Wednesday, October 7, 2009

THE BEST MAC and CHEESE

I found this recipe on cooks.com several years ago and have never used another mac and cheese recipe since. I brought out the recipe for my cooking class to try and they loved it. It is easy and fast to make. Good Stuff!!!!!
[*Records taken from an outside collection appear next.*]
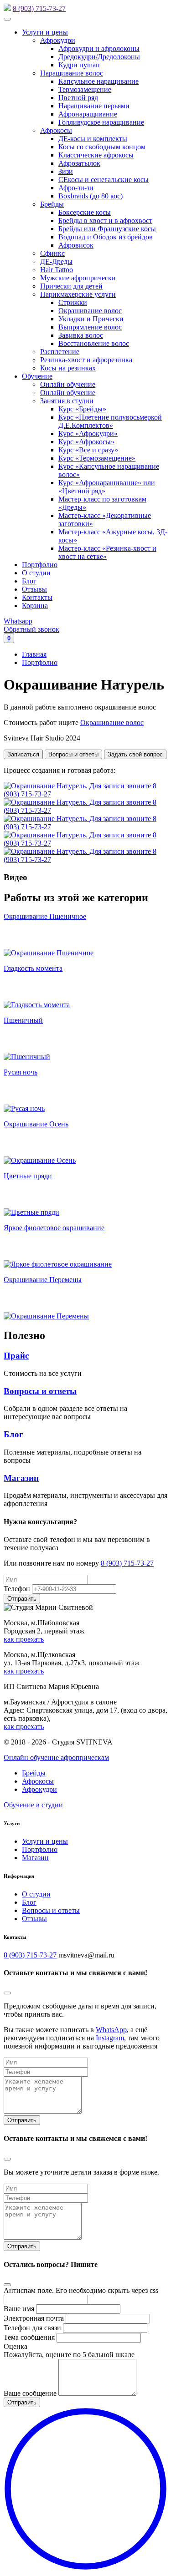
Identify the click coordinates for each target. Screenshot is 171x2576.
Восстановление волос (93, 343)
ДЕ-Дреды (56, 261)
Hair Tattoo (56, 270)
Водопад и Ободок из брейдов (105, 237)
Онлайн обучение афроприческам (56, 1757)
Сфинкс (52, 253)
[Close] (7, 1993)
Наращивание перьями (94, 106)
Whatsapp (18, 621)
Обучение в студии (33, 1805)
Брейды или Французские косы (107, 229)
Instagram (110, 2038)
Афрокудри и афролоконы (99, 48)
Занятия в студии (66, 401)
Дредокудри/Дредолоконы (99, 57)
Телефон (17, 1588)
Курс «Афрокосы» (86, 442)
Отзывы (34, 589)
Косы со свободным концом (101, 147)
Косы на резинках (68, 368)
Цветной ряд (78, 97)
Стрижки (72, 302)
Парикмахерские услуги (78, 294)
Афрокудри (57, 40)
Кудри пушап (79, 65)
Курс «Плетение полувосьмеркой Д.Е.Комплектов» (110, 421)
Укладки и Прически (91, 319)
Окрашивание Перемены (43, 1279)
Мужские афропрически (78, 278)
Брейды (52, 204)
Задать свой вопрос (135, 754)
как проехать (24, 1639)
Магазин (21, 1478)
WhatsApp (111, 2029)
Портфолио (39, 564)
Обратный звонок (31, 629)
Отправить (21, 2120)
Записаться (23, 754)
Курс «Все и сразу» (88, 450)
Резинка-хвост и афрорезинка (86, 360)
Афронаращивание (87, 114)
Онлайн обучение (67, 384)
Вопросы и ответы (73, 754)
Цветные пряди (28, 1176)
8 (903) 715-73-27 (39, 8)
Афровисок (75, 245)
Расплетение (59, 351)
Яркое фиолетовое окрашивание (54, 1228)
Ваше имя (19, 2308)
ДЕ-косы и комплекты (92, 138)
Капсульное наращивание (98, 81)
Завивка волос (80, 335)
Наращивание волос (71, 73)
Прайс (16, 1355)
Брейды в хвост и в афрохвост (105, 220)
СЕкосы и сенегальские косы (103, 179)
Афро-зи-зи (75, 188)
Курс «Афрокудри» (88, 433)
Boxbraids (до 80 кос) (90, 196)
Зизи (65, 171)
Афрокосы (56, 130)
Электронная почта (34, 2318)
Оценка (15, 2346)
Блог (29, 581)
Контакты (37, 597)
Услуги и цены (45, 32)
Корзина (35, 605)
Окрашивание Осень (36, 1124)
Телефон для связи (32, 2328)
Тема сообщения (29, 2337)
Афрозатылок (79, 163)
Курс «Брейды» (82, 409)
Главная (34, 654)
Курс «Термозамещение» (96, 458)
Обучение (37, 376)
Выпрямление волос (90, 327)
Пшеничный (23, 1020)
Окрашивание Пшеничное (45, 916)
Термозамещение (84, 89)
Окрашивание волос (90, 310)
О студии (36, 573)
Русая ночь (20, 1072)
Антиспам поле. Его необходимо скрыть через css (81, 2290)
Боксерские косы (84, 212)
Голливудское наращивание (101, 122)
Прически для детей (71, 286)
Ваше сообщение (30, 2393)
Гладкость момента (33, 968)
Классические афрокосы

Macaroni and Cheese Recipe -

3 tbsp. butter
1/4 c. flour
1 tsp. salt
1/2 tsp. dry mustard
1/2 tsp. pepper
2 1/2 c. milk
2 1/2 cups Cheddar cheese, grated
1/2 lb. Velveeta cheese
1 cup Mozzarella cheese
1 (16 oz.) box elbow macaroni
1/2 tsp. paprika

In large saucepan, melt butter over low heat. Stir in flour, salt, mustard and pepper until smooth; take off heat. Half a cup at a time, stir in milk until smooth. Stir constantly for 10 minutes on low to medium heat until thick; take off heat. Stir in 2 cups Cheddar cheese, Velveeta cheese and Mozzarella cheese until melted. Put cooked macaroni in a 9 x 13 greased casserole dish, pour cheese mixture over and mix well. Sprinkle paprika and leftover Cheddar cheese on top. Bake at 375 degrees for 20 minutes.

Sunday, August 2, 2009

The Classic French Bistro Sandwich - Croque Monsieur

My family absolutely loves grilled cheese sandwiches regardless of the weather outside. I came across a recipe for a french grilled cheese - Croque Monsieur. It looked wonderful! I decided to print off the recipe and make it after morning service today. I found two different recipes for the same sandwich and decided to try them both. I made both versions (a total of 8 sandwiches) and it took me under 20 minutes. Unbelievably delicious! I wanted to take pictures but the family just couldn't wait any longer to eat. Worth every minute of preparation and the calories :0)



Croque Monsieur

Serves 4
Ingredients
8 slices white bread
4 ounces butter, softened
4 slices ham
4 slices gruyere cheese
2 eggs, slightly beaten
1 tablespoon water
salt
fresh ground black pepper

Directions
1Spread the bread with some of the softened butter, make 4 sandwiches, each with one slice of ham and one slice of cheese. Press them firmly together.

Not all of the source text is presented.